Dans sa retraite, les murs mal rasés s’incurvaient sans rides, trempaient leurs sourires dans l’humidité des venelles, accusaient la secousse brusque d’une porte bénissant l’épopée d’un enfant aux yeux châtaigne. De quelques encoignures, montaient des voix avachies de vice appelant la jouvence d’une  caresse furtive, halètements au seuil des lobes et parfums de poivre sous une langoureuse racine méditerranéenne. Une  trace laiteuse habillait le silence en tissu blanc écru ressemblant à la premiere aurore qui, dans l’attente du retour des hommes du quai, des filles des usines, des éventaires amovibles de marchand fuyard,  gommait peu à peu la différence entre les hommes et absorbait dans son réceptacle monacal le soliloque furibond de notre ami à l’égard des godemichés au qamis blanc.

 

Les pancartes étaient désormais affichées dans les esprits : attention homme tragique à ne pas fréquenter, tendance à regarder les problèmes de très près, inclination au pessimisme.

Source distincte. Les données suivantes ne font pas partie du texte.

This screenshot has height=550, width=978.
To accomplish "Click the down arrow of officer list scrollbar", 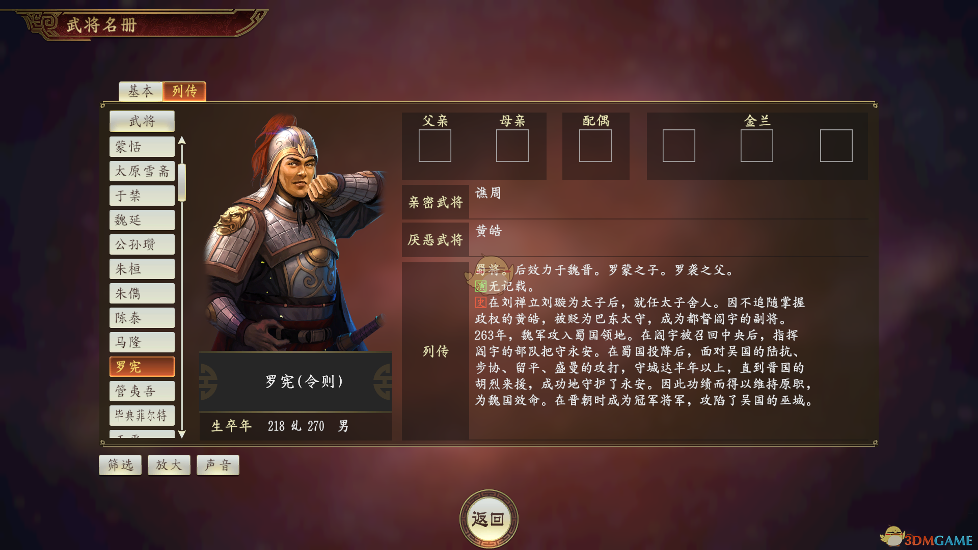I will 182,434.
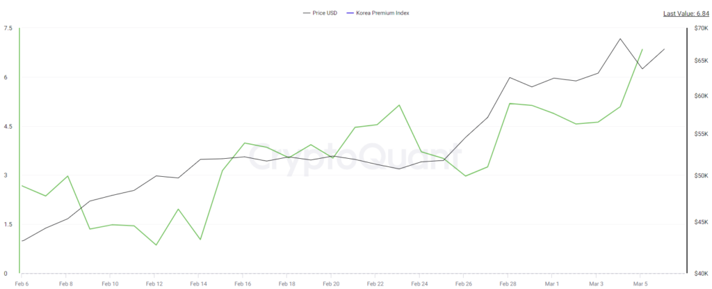Click the $70K right axis label
712x289 pixels.
click(700, 29)
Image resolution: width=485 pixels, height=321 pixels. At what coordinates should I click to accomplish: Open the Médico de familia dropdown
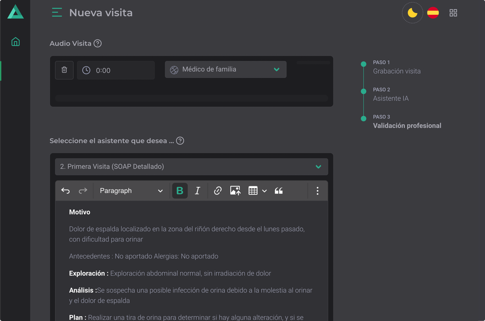[225, 69]
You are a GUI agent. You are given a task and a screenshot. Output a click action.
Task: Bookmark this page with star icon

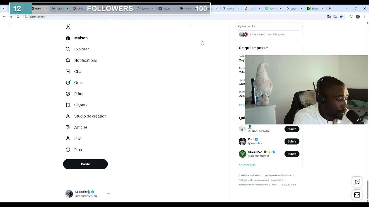coord(341,17)
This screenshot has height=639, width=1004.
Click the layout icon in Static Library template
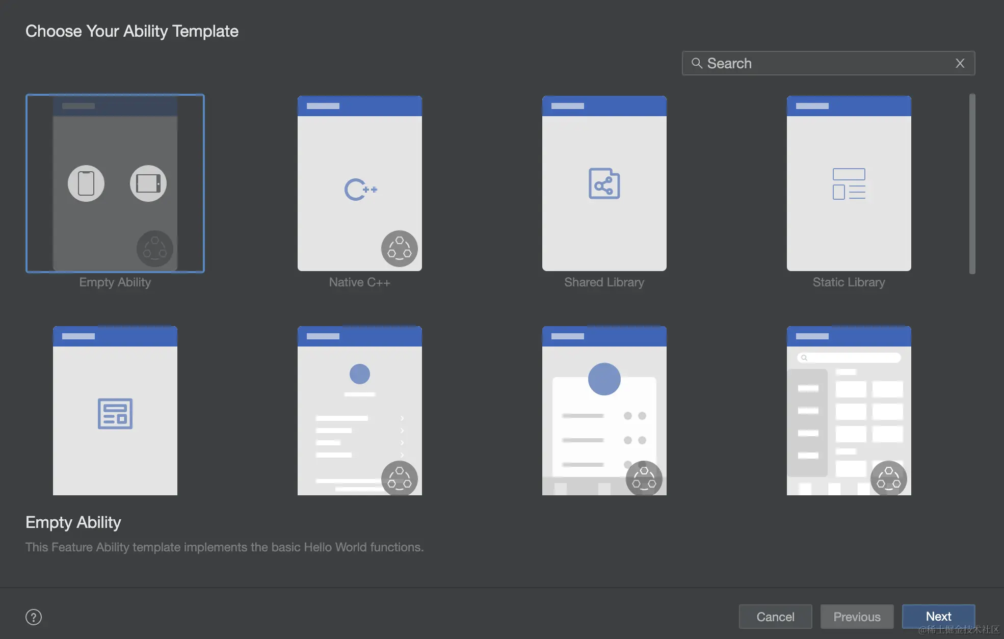(849, 183)
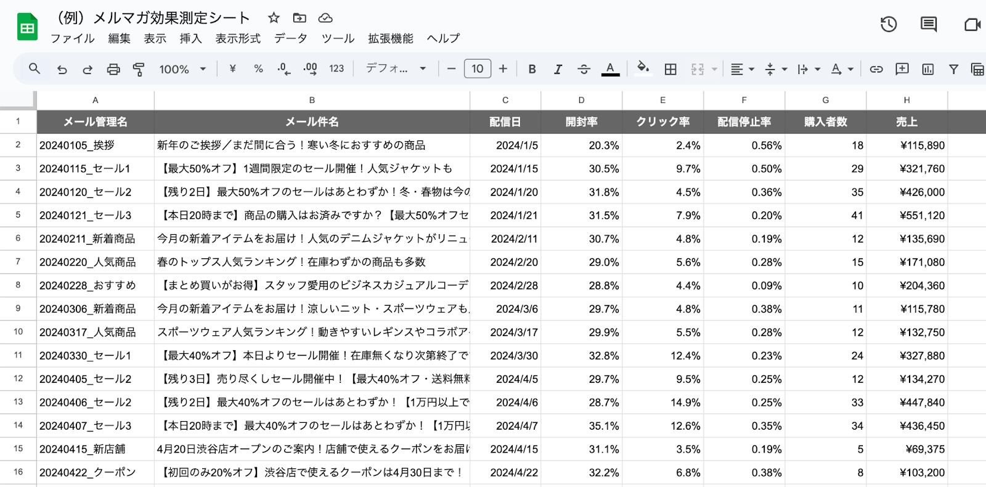Open horizontal align dropdown

click(x=742, y=69)
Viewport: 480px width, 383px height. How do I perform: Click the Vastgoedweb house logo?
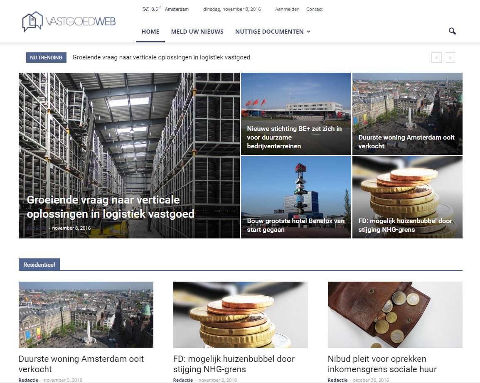click(x=69, y=22)
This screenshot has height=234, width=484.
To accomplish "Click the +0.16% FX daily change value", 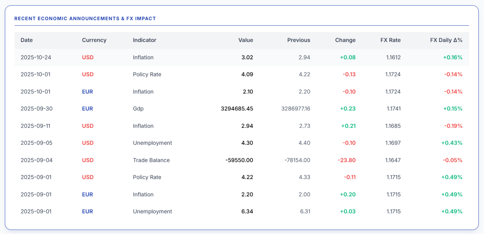I will pyautogui.click(x=452, y=57).
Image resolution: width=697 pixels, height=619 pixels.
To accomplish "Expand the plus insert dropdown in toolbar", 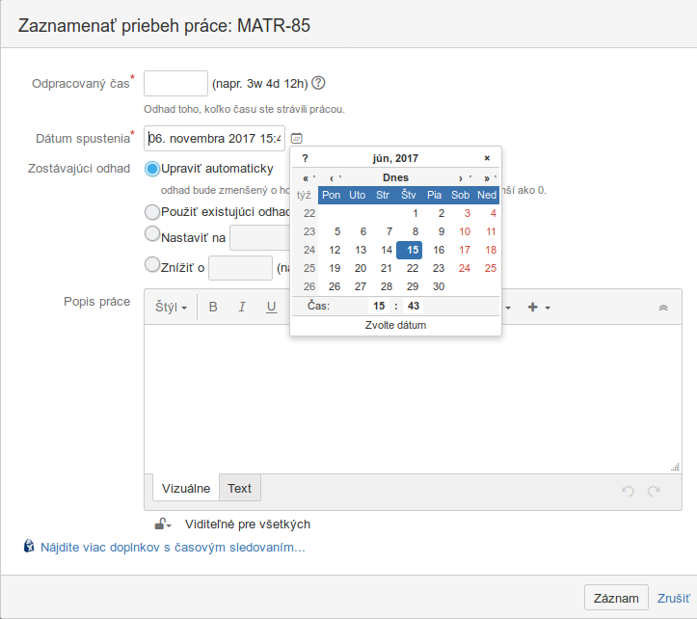I will tap(539, 308).
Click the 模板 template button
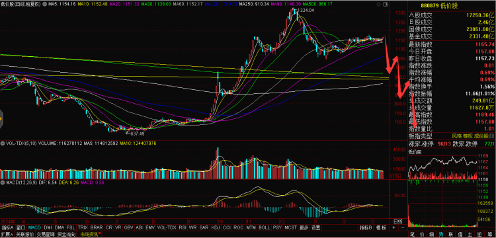The height and width of the screenshot is (238, 496). 381,227
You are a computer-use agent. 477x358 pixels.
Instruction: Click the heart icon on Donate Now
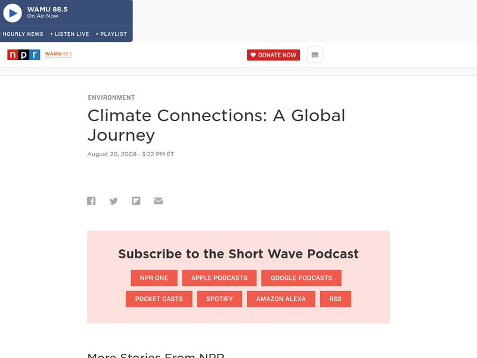[x=254, y=54]
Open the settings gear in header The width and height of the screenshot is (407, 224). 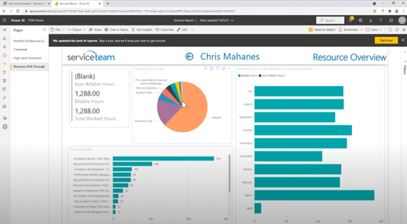pos(360,20)
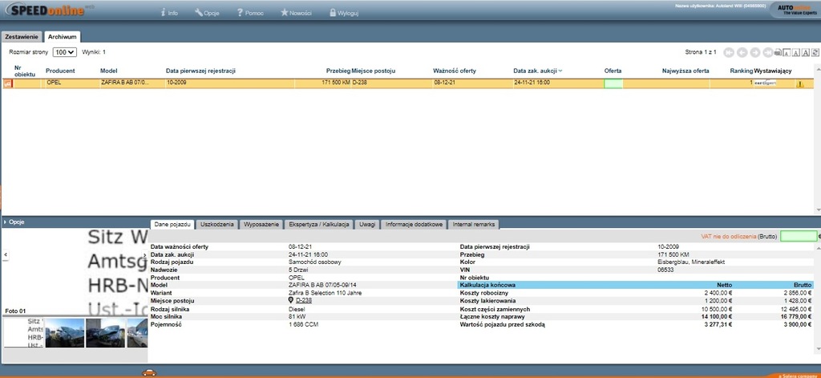Click the refresh list icon
Screen dimensions: 821x378
815,52
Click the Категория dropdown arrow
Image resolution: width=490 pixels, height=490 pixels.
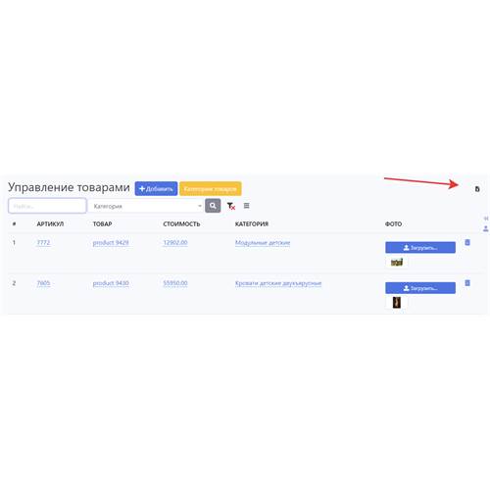(x=200, y=206)
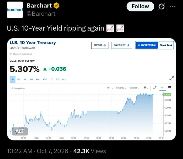Expand the 1m interval dropdown
Image resolution: width=183 pixels, height=159 pixels.
click(110, 88)
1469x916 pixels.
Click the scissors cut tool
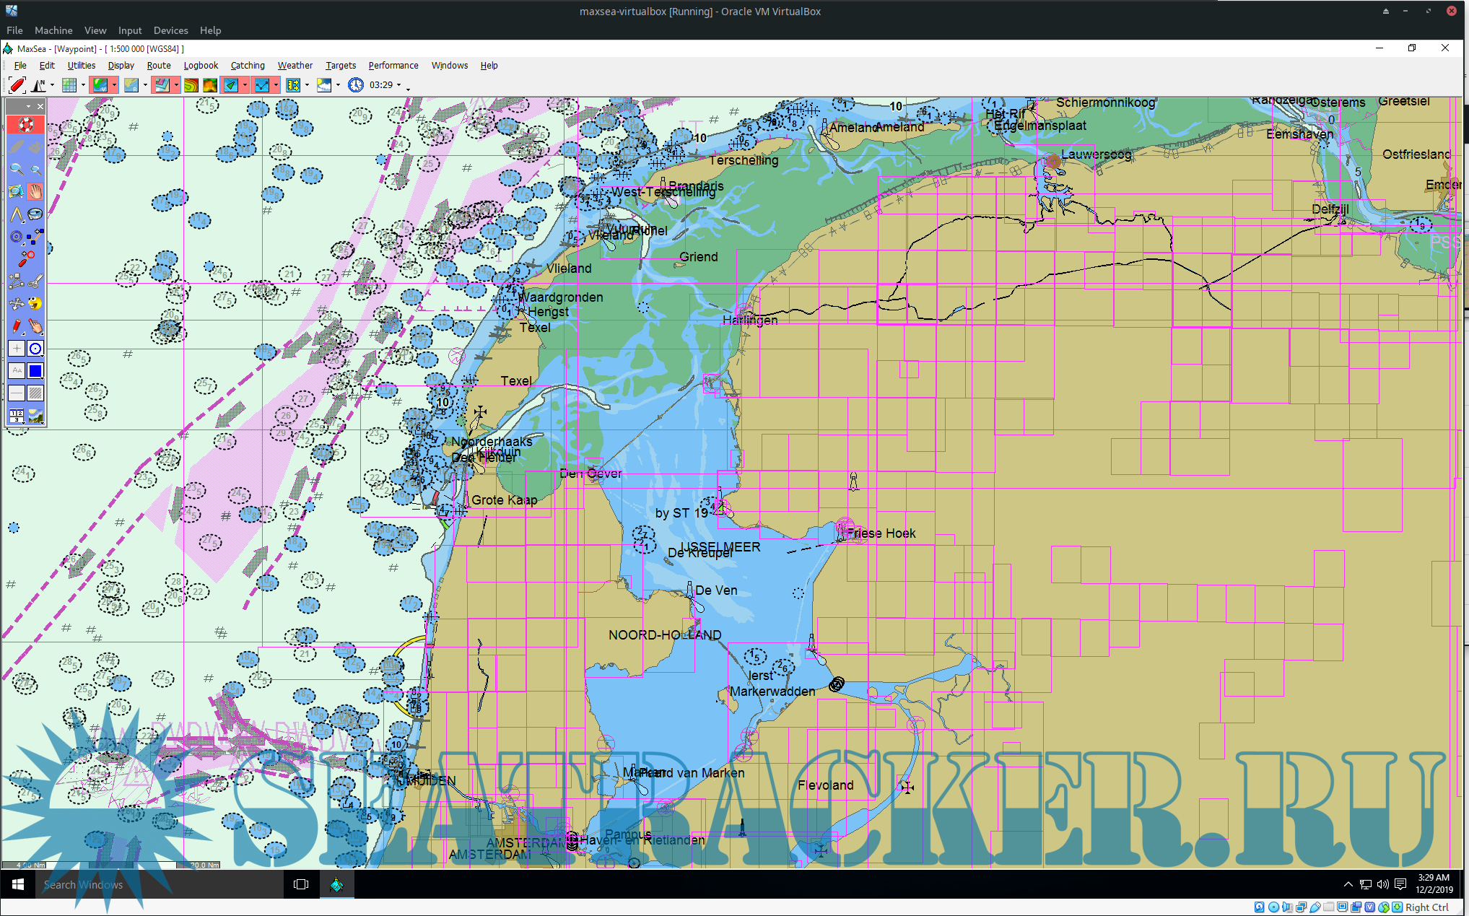35,282
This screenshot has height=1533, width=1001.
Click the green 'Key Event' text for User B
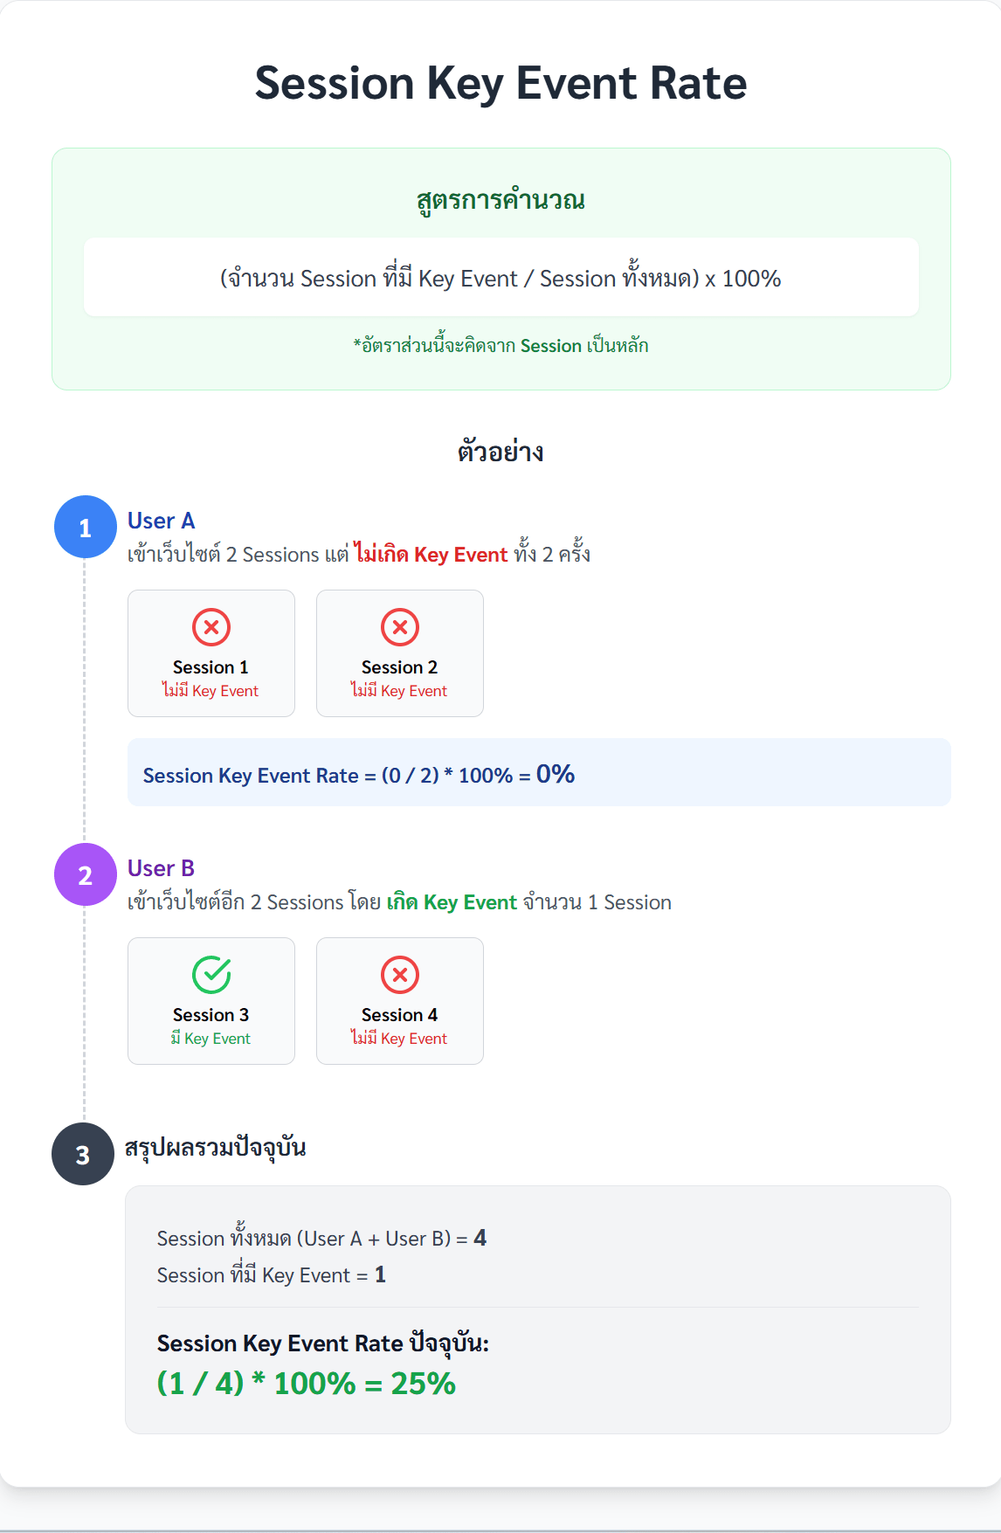(x=470, y=902)
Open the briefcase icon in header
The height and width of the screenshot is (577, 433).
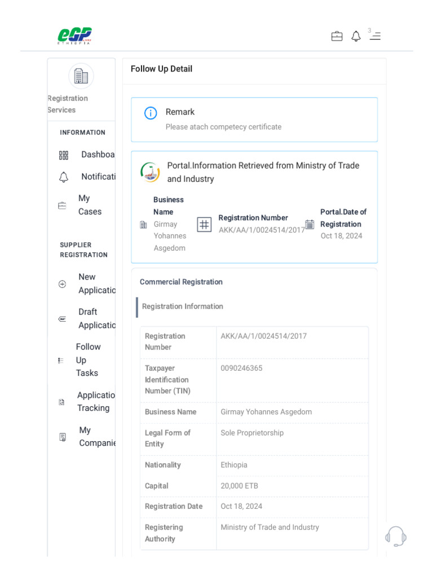click(x=337, y=37)
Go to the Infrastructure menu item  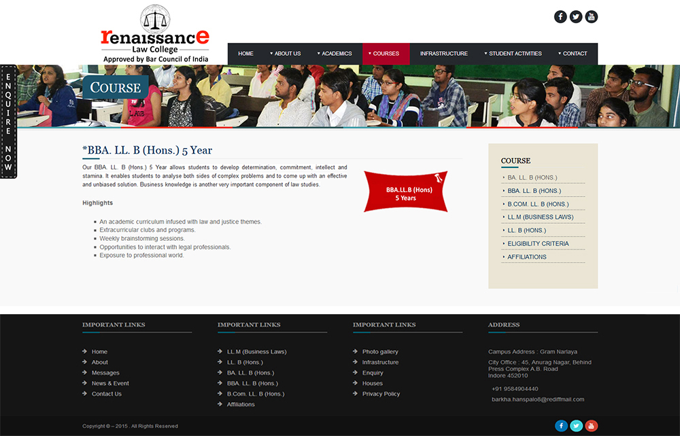click(x=443, y=54)
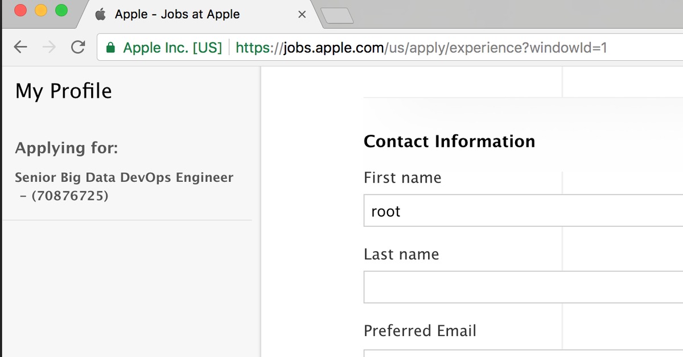This screenshot has width=683, height=357.
Task: Click the red window close button
Action: click(21, 10)
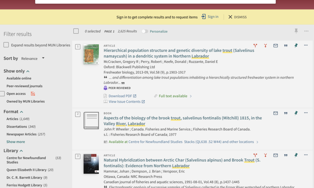Toggle the Personalize switch
The height and width of the screenshot is (188, 314).
[145, 31]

Ne lui parlez pas, restez cloîtré chez vous et mettez à portée de main votre raboteur qui rend lisse et connaissable la quotidienneté des jours. Il va vous dire qu’entre chaque instant anodin de la vie germe un soubresaut de surréalisme coloré de spectres inaudibles, que quelque chose alors vous échappe, ne vous prêtez pas à son jeu, restez dans le cadre totalitaire de la chose apprise et du légué. Sa feuille automnale et légère aux racines insidieuses et puissantes, réclamera le bois arraché aux forêt, éclatera les meubles de votre logis, éloignez votre attention de son lierre et de son humus car il couvre les visages des innocents comme le duvet  de vos enfants, fera de vos évidences d’alors des lieux d’énigmes squattés par le départ retour dans un décor révolté. Si par malheur acquis vous êtes à sa cause il vous parlera de son métier d’artiste tisonnier, la tige remuant la braise vous ne sauriez plus si le feu est bon ou mauvais, s’il est destructeur ou rénovateur, s’il éclaire le paradis ou brûle en enfer, vous regarderez et toute votre vie alors sera portée en un instant à son terme.

 

Si jamais vous rencontrez mon ami sur une terrasse de café et vous le voyez comme vous et moi tartiner son pain ou boire son café ne considérez  pas alors qui l’est l’un des nôtres, c’est vouloir se saisir d’un esprit ajourné que de croire à sa présence car il y a longtemps qu’il a casseé son guindeau pour n’accoster nulle part sauf peut être au gît des calanques là où réside un étrange ordinaire inaccoutumé.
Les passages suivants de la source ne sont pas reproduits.